The last of the Type Designers to speak was Tobias Frere-Jones who is a Principal with Hoeffler and Frere-Jones in NYC.  Tobias joined the Font Bureau in 1992 and then joined the faculty of Yale School of Art in 1996 where he still teaches graduate level typography classes.  Tobias joined Jonathan Hoeffler in 1999, and since then the two have worked on the WSJ, Martha Stewart Living, Nike, GQ, Business 2.0 and the New York Times Magazine.  In 2006, he became the first american to win the Gerrit Noordzii Prize, presented by the Royal Academy of The Hague in honor of his unique contributions to type design and type education.

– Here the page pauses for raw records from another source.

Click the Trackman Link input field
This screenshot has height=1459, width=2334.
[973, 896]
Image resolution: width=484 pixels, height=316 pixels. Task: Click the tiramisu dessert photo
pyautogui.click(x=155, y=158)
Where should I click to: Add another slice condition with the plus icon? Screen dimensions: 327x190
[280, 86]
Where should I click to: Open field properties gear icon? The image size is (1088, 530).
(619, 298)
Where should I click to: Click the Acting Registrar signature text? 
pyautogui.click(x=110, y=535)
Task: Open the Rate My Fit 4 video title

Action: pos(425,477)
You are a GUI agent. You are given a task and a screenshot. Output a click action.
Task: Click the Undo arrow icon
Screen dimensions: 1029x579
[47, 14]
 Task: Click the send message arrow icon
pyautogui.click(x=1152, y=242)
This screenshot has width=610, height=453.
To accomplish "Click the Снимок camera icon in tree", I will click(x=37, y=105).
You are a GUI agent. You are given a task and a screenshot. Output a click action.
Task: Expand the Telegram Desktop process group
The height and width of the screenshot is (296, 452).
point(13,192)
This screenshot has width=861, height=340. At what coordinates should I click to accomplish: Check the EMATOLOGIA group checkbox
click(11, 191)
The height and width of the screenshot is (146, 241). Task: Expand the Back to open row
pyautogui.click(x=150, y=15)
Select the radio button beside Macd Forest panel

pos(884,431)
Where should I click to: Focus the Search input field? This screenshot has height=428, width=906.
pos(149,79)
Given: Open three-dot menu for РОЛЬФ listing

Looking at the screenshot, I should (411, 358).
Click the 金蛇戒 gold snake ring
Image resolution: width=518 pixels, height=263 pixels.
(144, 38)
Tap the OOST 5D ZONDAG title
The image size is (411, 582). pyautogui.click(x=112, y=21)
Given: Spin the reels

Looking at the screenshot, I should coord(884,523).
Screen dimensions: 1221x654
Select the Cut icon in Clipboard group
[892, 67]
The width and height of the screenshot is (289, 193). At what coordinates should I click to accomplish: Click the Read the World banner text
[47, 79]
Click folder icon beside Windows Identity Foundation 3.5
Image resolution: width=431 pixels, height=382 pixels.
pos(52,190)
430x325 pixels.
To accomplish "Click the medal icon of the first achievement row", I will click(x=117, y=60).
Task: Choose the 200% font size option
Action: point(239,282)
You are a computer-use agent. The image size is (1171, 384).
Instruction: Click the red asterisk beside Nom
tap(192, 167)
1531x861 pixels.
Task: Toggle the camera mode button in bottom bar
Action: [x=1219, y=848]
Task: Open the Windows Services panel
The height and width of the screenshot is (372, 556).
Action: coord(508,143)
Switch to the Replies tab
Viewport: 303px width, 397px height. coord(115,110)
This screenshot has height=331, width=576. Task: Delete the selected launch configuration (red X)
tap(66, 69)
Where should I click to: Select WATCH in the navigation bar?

I always love to hear Tobias speak and this night he talked about the relationships between letters.  I have a cheat sheet on this lecture so I quote Tobias " Designers do not regard the alphabet as a linear sequence.  Instead, they tend to see round letters ('O', 'G', 'C', 'Q'), square letters ('H', 'F', 'L', 'T') and diagonal letters ('A','W','X','Z'). The classic approach to type design is to begin with the capital 'H' and 'O'.  Just drawing the 'H', there are a number of choices to make:  How substantial?  How wide? Are there serifs, and if so, how broad, how thick? And on in this fashion through each letter.  Perfect geometry appears to form the basis for many typefaces but, in fact, the eye will become confused if it sees pure geometry.  The forms will seem stiff and labored.  Designing type involves a kind of stage craft-"organized cheating" Tobias calls it-so that the eye will accept as symmetrical forms that are actually imperfect.  "All sorts of fancy footwork goes into type design" he says, "and if it is done well you'll never know that corrections have been made."
A letter that many designers try to draw soon after the 'H' and the 'O' is the capital 'R,' which has parts of all three classes of letters.  Also, it is something of a showcase letter.  "How the designer negotiates the the 'R' can make it distinctive," Tobias says.  "Matthew Carter's 'R's are very robust-they are almost kind of proud.  If you look at the cap 'R' in Verdana, the Microsoft face, which almost everyone has on his computer screen, I think it is a beautiful shape-the way the tail comes out quite far to the right.  It's declarative."